# start of MATERIAL SHOWN

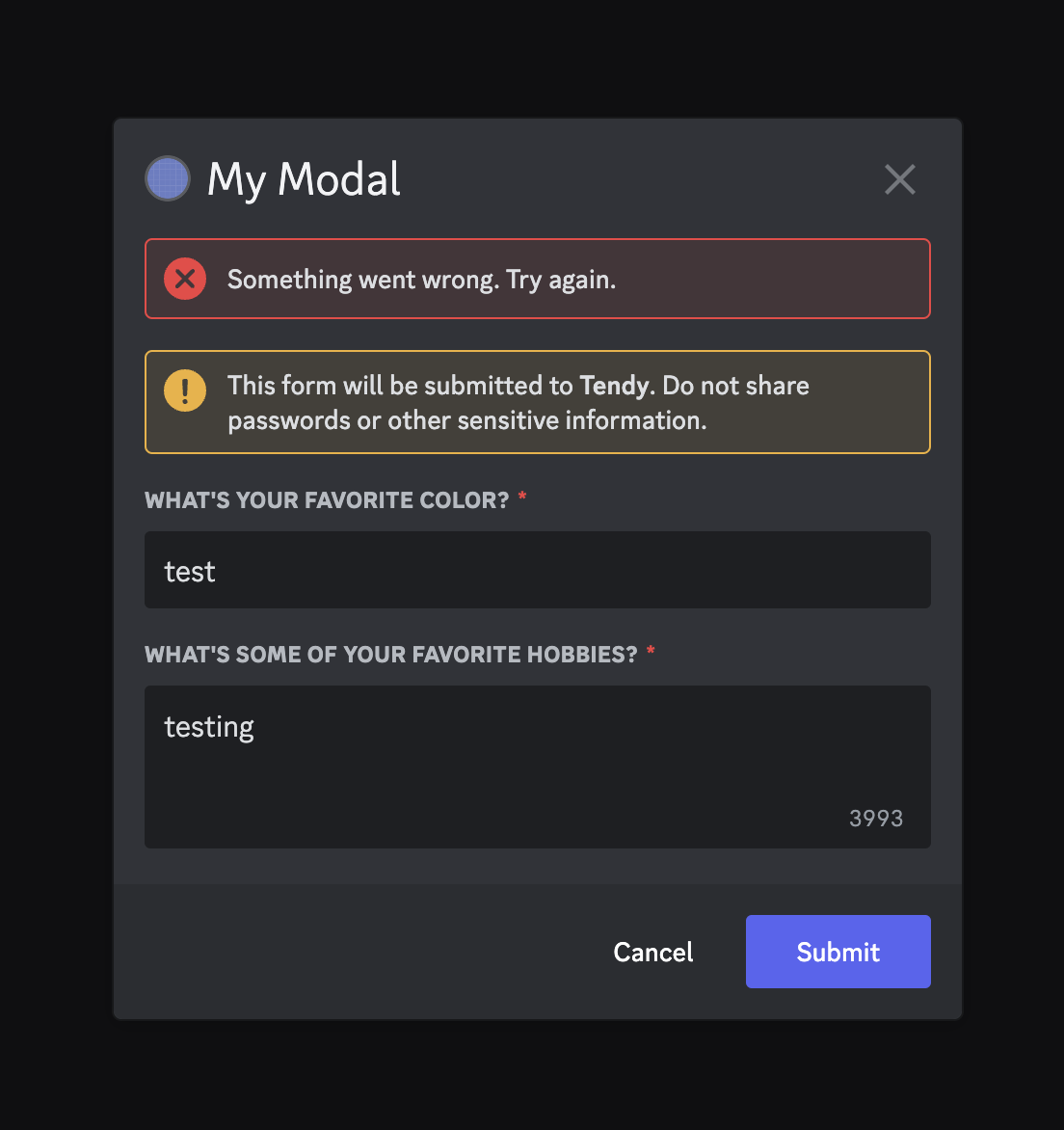Click the red error X icon

tap(185, 279)
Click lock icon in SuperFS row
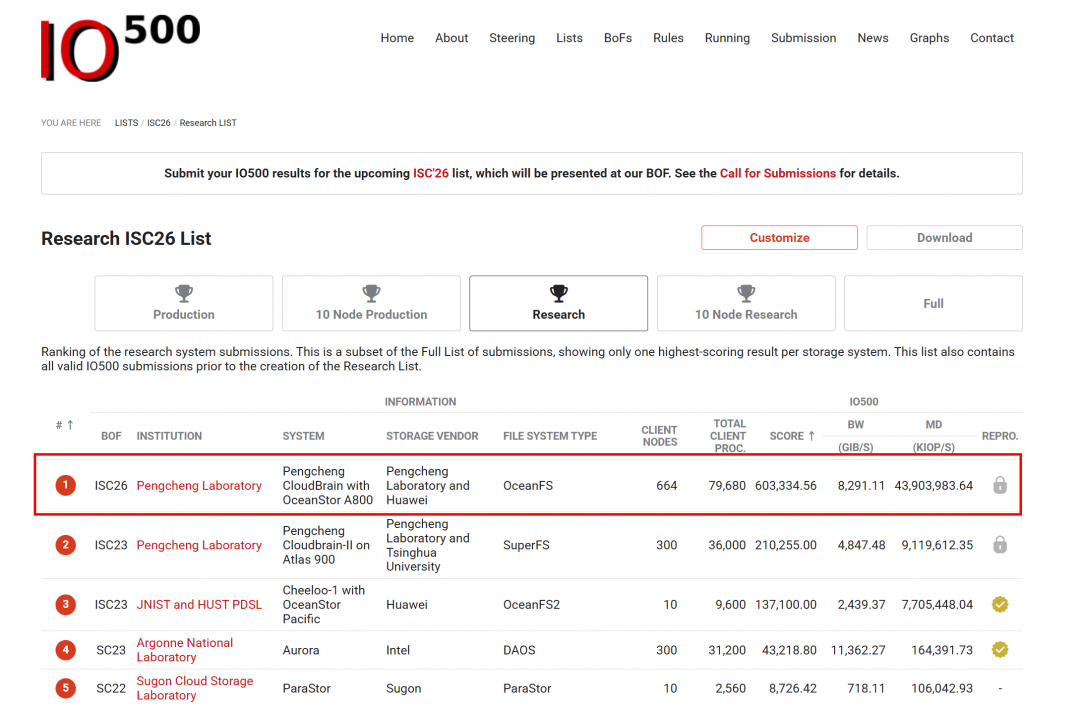Screen dimensions: 1080x706 [x=999, y=544]
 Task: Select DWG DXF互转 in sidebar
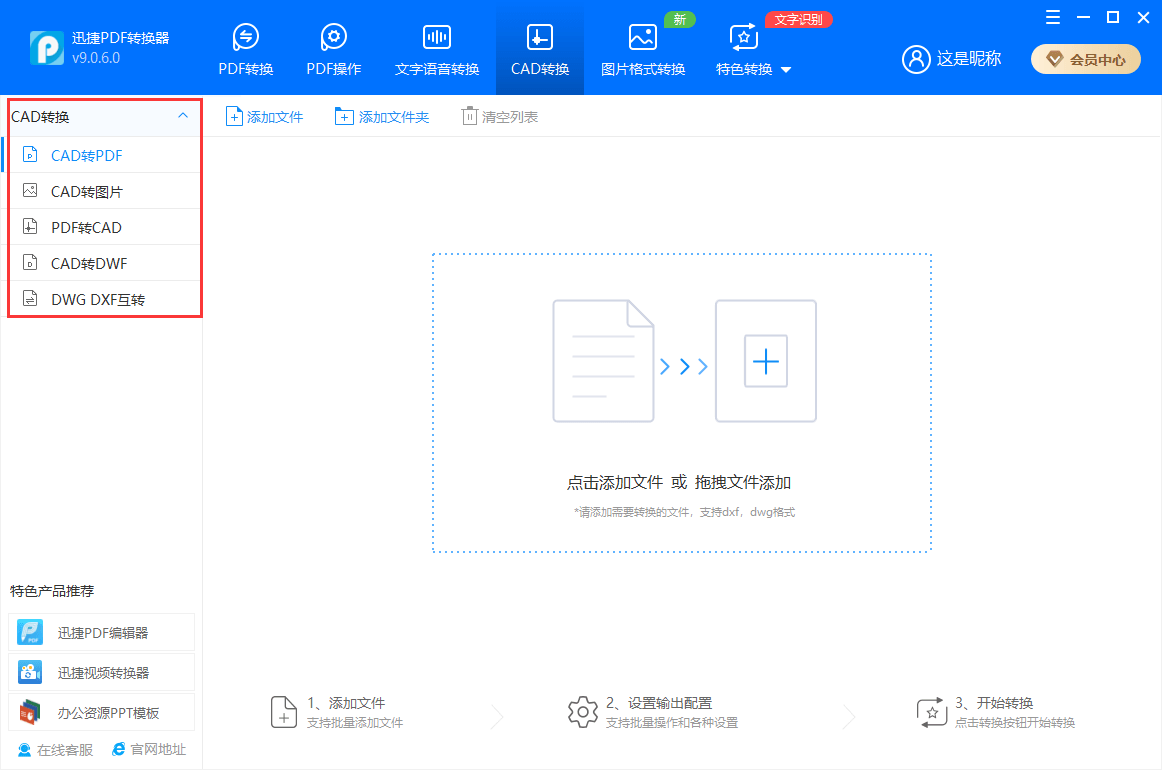point(97,299)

# end of MATERIAL SHOWN

WORK TO DO: Return the lines above word for word, leaving out the pictures.

CORRECT RESULT:
Click the red error X icon

tap(185, 279)
Click lock icon in SuperFS row
Screen dimensions: 1080x706 [x=999, y=544]
 Task: Select DWG DXF互转 in sidebar
point(97,299)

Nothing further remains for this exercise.